* **Alıştırma Bölümleri**:
**A.** Çevik dönüşüm metnine göre oluşturulan dönüşüm programına hangi ad verildi?
**B.** Çevik dönüşüm metninde sektörün dönüşümü için çok kritik sayılan temel yetkinlikler hangileridir? Hepsini sıralayın.

* **Sayfa Metni**:
__________
Yeni yetkinlik ihtiyacının çevik dönüşüm kültürünü benimsemenizde ne gibi bir önemi var?
Çevik dönüşüme bu kadar çok odaklanmamızın en önemli nedenlerinden biri de yeni nesil çalışma hayatında oluşan kritik yetkinlikler. Bu noktada sektörün dönüşümü için üç temel yetkinliğin çok kritik olduğunu düşünüyoruz. Bunlardan birincisi yenilikçilik. İkincisi bu yenilikçi düşünce sonucunda akla gelen fikri uygulama cesareti. Tabii her fikrin başarıyla sonuçlanmayacağının farkındayız. Üçüncüsü de böyle bir durumla karşılaştığımızda dayanıklı kalmak. Yani vazgeçmeyip aynı hedefe ulaşabilmek için farklı bir yöntemle hareket etmek. Şirketin kültürü hata yapmayı desteklemiyorsa ya da yenilikçilik sadece belli gurupların görev tanımındaysa o zaman hedeften uzaklaşılıyor. Öte yandan çevik takımlar kendi kendini yönetiyor, yapılması gerekenleri ve hedefleri kendileri belirliyor. Aynı zamanda çevik takımlar uygulama konusunda çok esnekler. Çünkü konuları küçük parçalar halinde ele alıp bunları uygulamaya geçirebiliyorlar. Böylece hata yapsalar bile bundan geri dönmek çok daha kolay oluyor. Biz de öncelikle bir dönüşüm programı oluşturduk. Buna Agiland dedik. Bu kapsamda hem çalışanların bu alandaki teknik yetkinliklerini geliştirdik hem de şirket içindeki kültürü değiştirecek şekilde iletişim çalışmalarına başladık. Çevik ekipler oluşturduk.
__________
(Öğelerin göründüğü yerlere ilişkin girdiler)

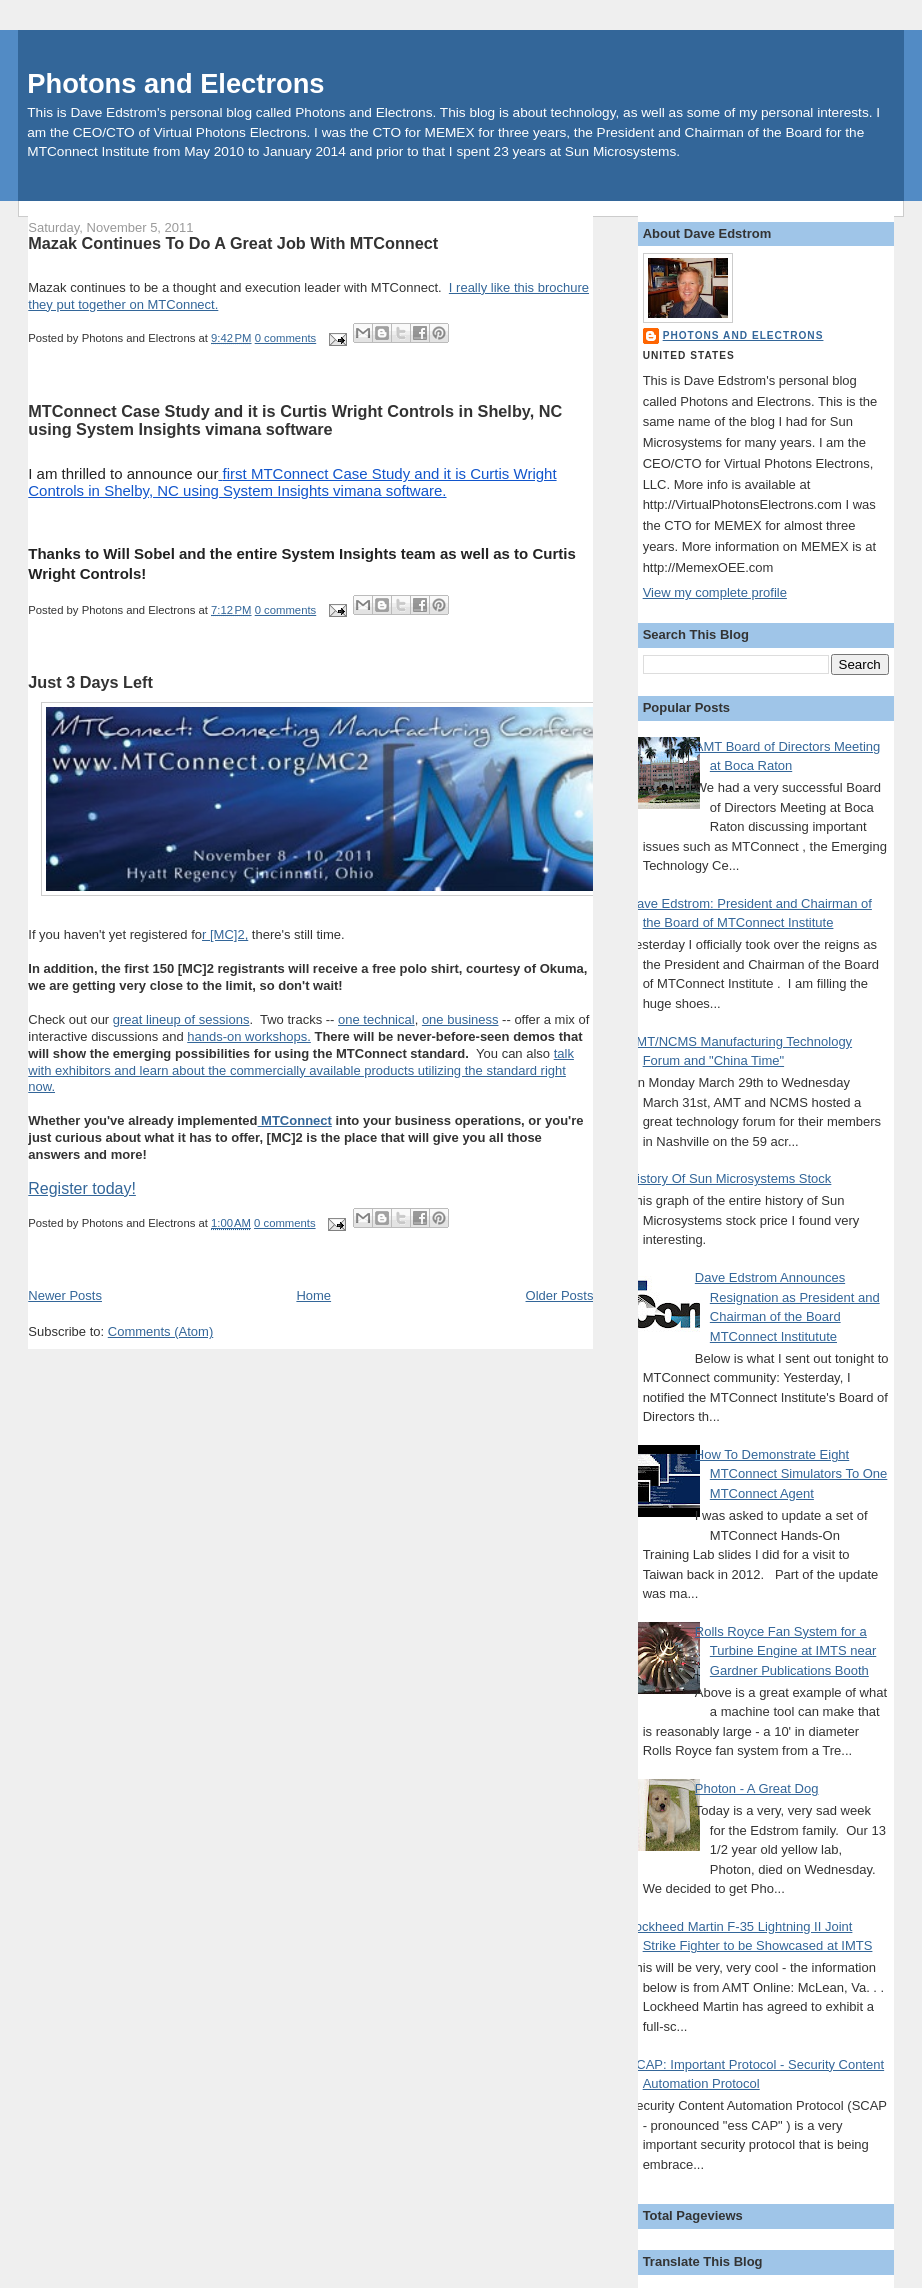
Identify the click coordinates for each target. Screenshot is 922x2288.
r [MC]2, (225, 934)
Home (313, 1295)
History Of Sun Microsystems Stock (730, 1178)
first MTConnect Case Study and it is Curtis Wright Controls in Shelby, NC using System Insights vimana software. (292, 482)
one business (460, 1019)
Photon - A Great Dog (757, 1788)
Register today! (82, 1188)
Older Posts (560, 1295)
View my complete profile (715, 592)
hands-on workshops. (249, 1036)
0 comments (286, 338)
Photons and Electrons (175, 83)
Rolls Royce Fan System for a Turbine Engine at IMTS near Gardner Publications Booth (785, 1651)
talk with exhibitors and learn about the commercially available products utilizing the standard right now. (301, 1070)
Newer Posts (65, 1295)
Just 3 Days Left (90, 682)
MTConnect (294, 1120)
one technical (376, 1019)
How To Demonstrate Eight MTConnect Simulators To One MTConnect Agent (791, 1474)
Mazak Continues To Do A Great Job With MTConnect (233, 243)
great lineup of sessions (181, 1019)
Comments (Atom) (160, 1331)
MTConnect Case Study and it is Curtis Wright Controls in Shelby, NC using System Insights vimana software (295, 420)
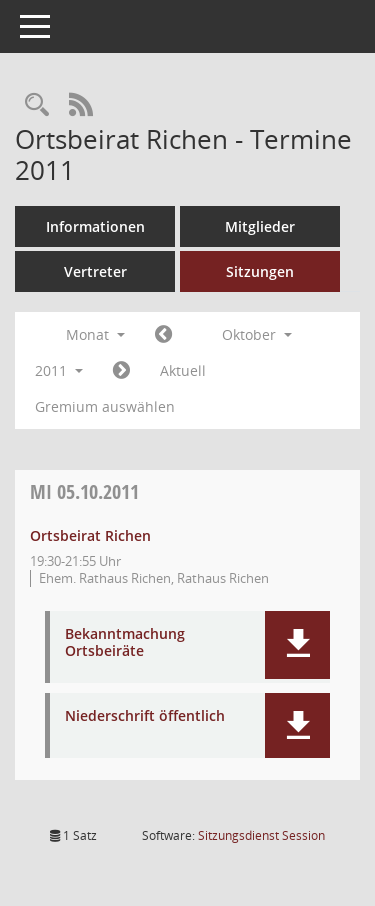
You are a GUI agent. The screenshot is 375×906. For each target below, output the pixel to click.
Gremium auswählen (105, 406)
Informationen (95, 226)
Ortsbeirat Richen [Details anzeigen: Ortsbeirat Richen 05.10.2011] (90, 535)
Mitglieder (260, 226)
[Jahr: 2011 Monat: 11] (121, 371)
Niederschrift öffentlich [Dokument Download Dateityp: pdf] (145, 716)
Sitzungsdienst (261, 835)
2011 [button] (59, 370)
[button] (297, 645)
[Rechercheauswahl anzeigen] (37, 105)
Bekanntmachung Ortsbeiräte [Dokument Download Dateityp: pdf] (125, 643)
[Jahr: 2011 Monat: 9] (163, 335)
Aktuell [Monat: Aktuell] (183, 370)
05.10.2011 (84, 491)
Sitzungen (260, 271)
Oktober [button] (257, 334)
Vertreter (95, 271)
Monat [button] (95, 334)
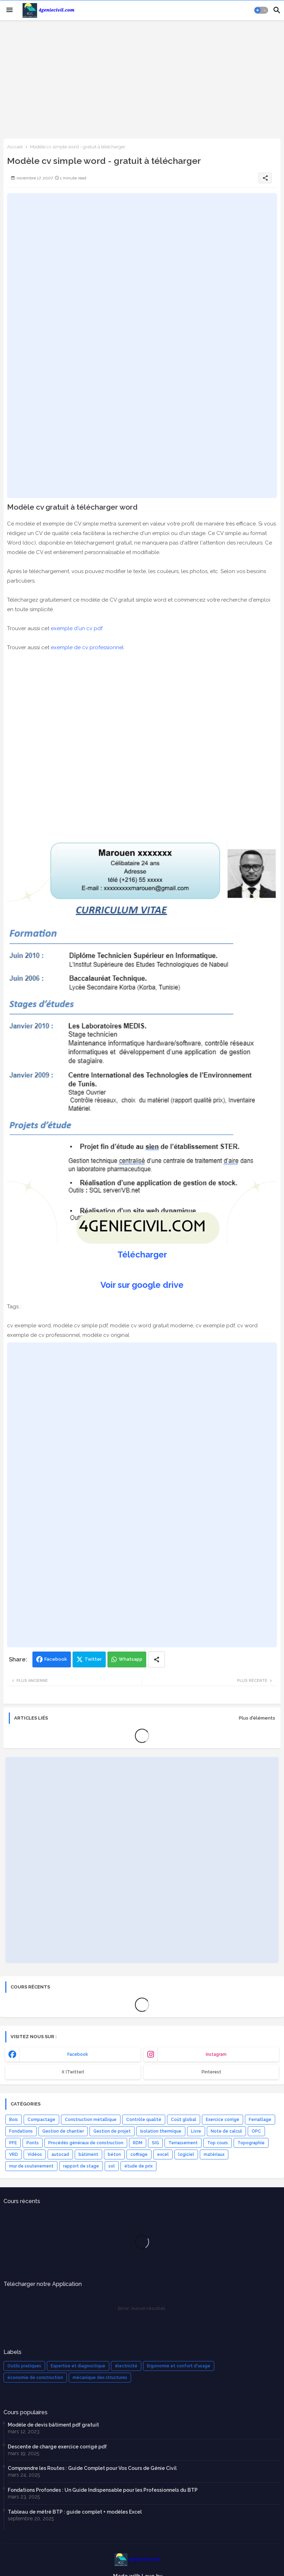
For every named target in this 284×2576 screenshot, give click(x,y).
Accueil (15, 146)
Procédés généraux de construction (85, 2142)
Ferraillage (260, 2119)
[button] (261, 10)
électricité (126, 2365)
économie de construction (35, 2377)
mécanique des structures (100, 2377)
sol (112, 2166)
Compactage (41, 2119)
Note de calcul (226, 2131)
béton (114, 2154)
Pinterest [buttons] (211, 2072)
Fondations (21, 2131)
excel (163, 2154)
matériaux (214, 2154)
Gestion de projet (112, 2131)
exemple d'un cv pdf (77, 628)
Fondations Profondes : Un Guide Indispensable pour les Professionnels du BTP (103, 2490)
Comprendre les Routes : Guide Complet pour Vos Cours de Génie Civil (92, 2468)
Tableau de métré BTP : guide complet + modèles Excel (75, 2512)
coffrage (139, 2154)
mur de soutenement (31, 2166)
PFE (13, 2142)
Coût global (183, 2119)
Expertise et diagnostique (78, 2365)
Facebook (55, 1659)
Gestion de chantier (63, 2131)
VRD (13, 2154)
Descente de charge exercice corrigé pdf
__________
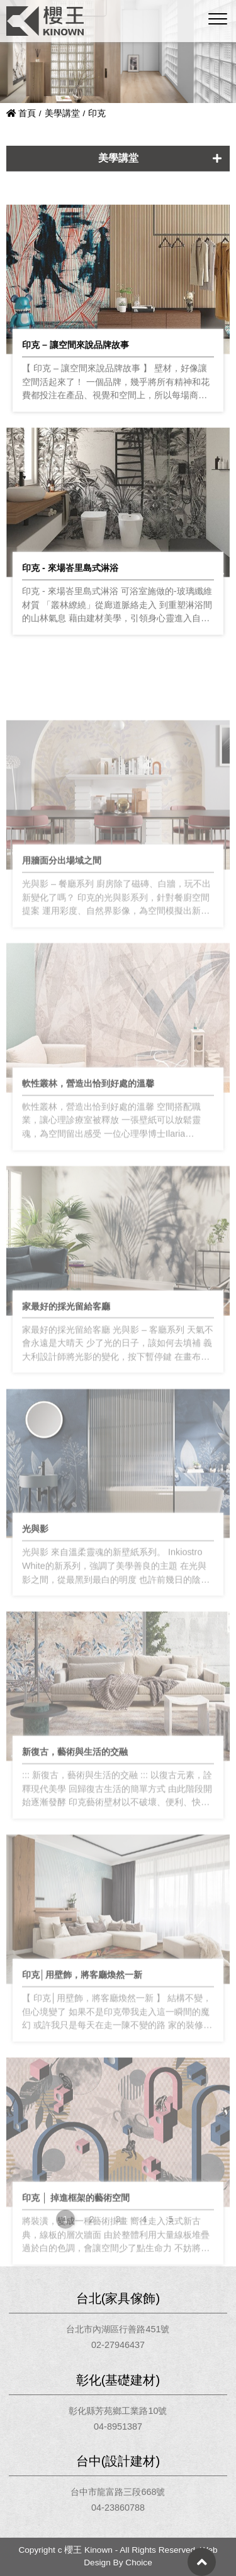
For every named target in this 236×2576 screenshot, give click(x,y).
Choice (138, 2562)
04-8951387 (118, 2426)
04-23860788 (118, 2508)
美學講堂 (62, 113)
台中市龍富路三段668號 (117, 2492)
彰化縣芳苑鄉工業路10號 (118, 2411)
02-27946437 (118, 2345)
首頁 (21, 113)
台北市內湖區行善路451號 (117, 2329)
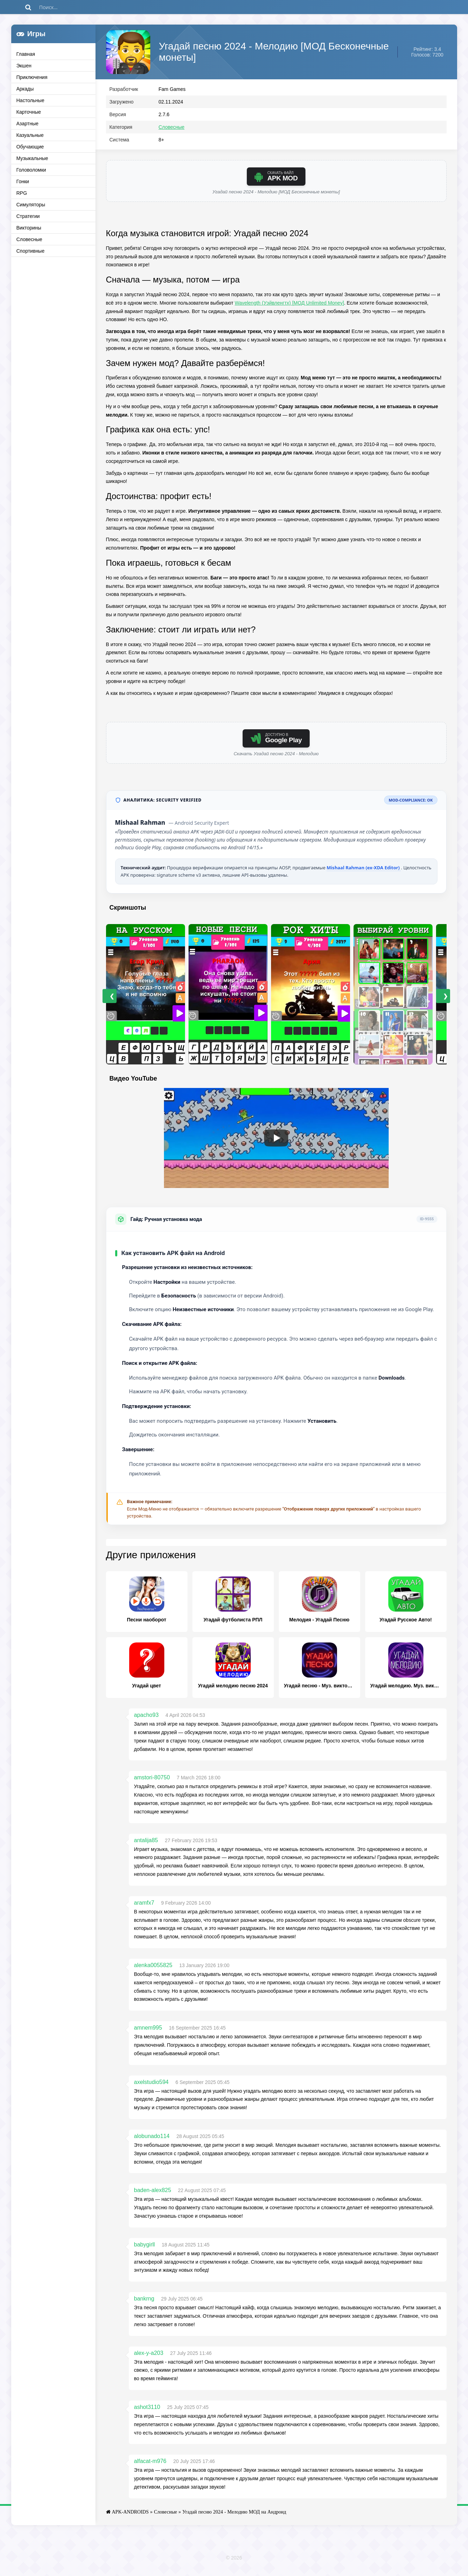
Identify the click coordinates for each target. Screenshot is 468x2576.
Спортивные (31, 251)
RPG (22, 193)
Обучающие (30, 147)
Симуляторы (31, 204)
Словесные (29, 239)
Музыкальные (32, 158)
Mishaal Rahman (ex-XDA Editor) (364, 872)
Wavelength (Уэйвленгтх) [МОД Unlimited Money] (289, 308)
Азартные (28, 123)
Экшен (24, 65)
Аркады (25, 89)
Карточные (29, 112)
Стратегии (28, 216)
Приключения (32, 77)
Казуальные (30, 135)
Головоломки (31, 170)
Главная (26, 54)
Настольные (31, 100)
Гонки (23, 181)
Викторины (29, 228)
__________
* **Yazılı Yanıtlar**:
**A.** Agiland.

**B.**
- Yenilikçilik
- Yenilikçi düşünce sonucunda akla gelen fikri uygulama cesareti
- Fikir başarıyla sonuçlanmadığında dayanıklı kalmak